Extracted text:

SRU AGM: Our take on Dodson’s KPIs

Should his progress with the pro game and raising revenue be allowed to override failures with issues such as ethos and governance?

Mark Dodson
Mark Dodson faces a stormy AGM this morning, but how has he really performed over the seven years since he arrived as Chief Executive of the SRU? ***Image: Fotosport/David Gibson***

MARK DODSON apparently doesn’t like to use Key Performance Indicators [KPIs]. He seems to prefer to do it his own way, stay adaptable and judge performance on the outcome rather than the intention, which is all well and good until something goes wrong and people are left asking: what the hell is going on?

Ahead of this morning’s SRU AGM at Murrayfield, we thought it might be helpful to put some thought into the KPI’s which Dodson might – in a parallel universe – have been working to since his appointment as the organisation’s Chief Executive in September 2011.

1. Growing the business – 6/10

2. International results – 7/10

  • 2017 and 2018 witnessed three wins in the Six Nations in back-to-back seasons for the first time since 1995 and 1996.
  • Recruitment of a proven world class coach in Vern Cotter was a catalyst, while the bold move to replace Sean Lineen with unproven Gregor Townsend at Glasgow Warriors and then promote the former playmaker to become Scotland’s first native coach since Frank Hadden has paid off so far, although tour defeats to Fiji in 2017 and USA this summer indicate that ruthless consistency is a challenge which still needs to be conquered.
  • Under-20s side have become genuinely competitive on world stage. The women’s team won their first Six Nations match in seven years against Wales in 2017, then backed that up with another win against Italy at the end of the Championship, and picked up two more victories in 2018 against Ireland (a first away success in 12 years) and Italy (also away) – however, they remain in a very different league from England and France, with no real prospect of closing that gap any time soon.

3. Pro-team attendances (as a critical metric of pro team performance as a business) – 6/10

  • Huge growth compared to Ireland and Wales, although starting from a much lower base, and average crowd still significantly lower than those two countries.

Task instructions:
1 > Answer these from the article on Dodson's record at the SRU:
(a) In what month and year was Dodson appointed Chief Executive?
(b) What score does the article give for international results?
(c) Against which team did the women's side earn their first away success in 12 years?
2 > Does each statement agree with the article on Dodson's record at the SRU?
(a) Dodson likes to use Key Performance Indicators.
(b) Scotland lost to Fiji on tour in 2017.
(c) Average pro-team crowds in Scotland are higher than those in Ireland and Wales.
3 > Can you write out the article on Dodson's record at the SRU, starting with "2. International results" and going on through "1995 and 1996."?

Data shown:
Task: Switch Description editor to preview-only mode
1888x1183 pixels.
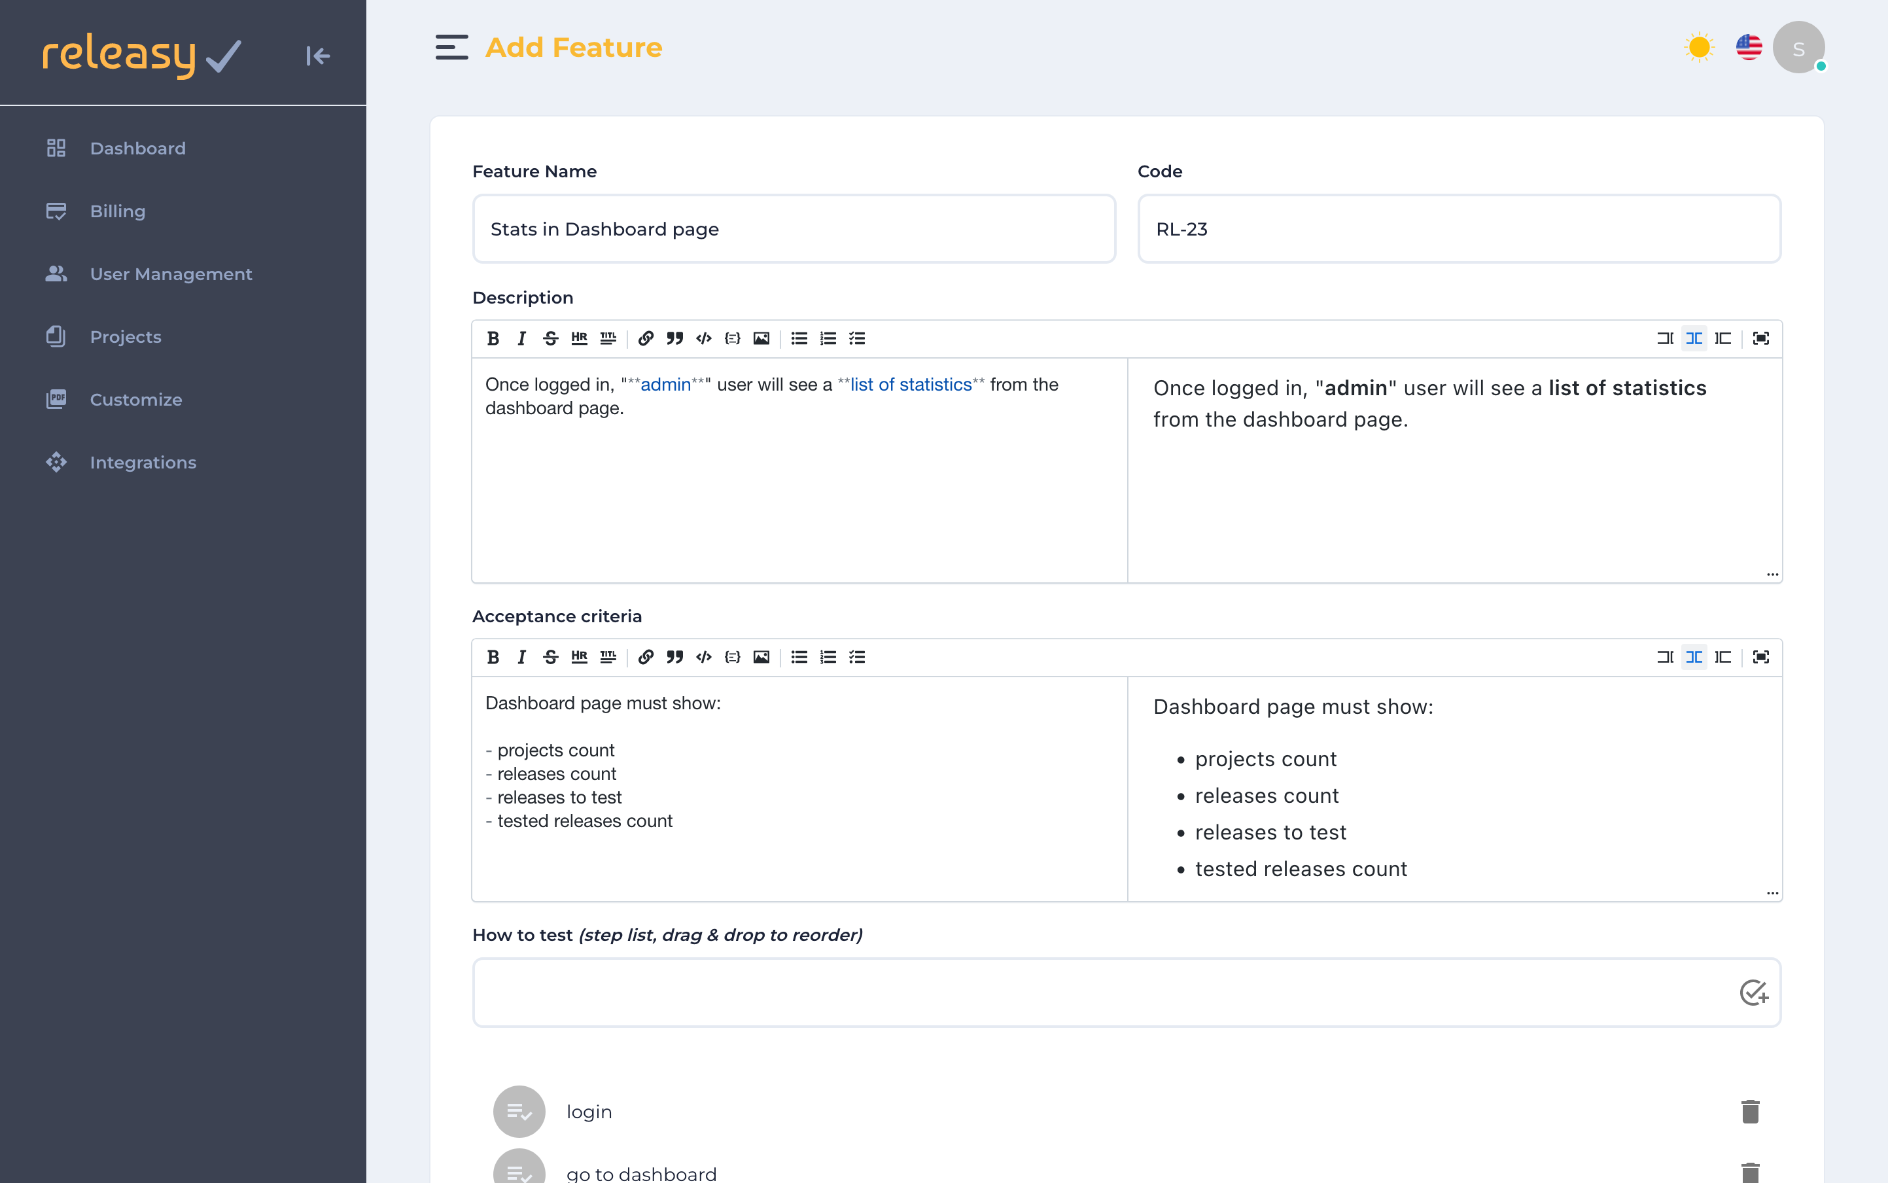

Responses per task:
1 >
(a) September 2011
(b) 7/10
(c) Ireland

2 >
(a) No: "MARK DODSON apparently doesn’t like to use Key Performance Indicators [KPIs]."
(b) Yes: "tour defeats to Fiji in 2017 and USA this summer"
(c) No: "average crowd still significantly lower than those two countries."

3 >
2. International results – 7/10

  • 2017 and 2018 witnessed three wins in the Six Nations in back-to-back seasons for the first time since 1995 and 1996.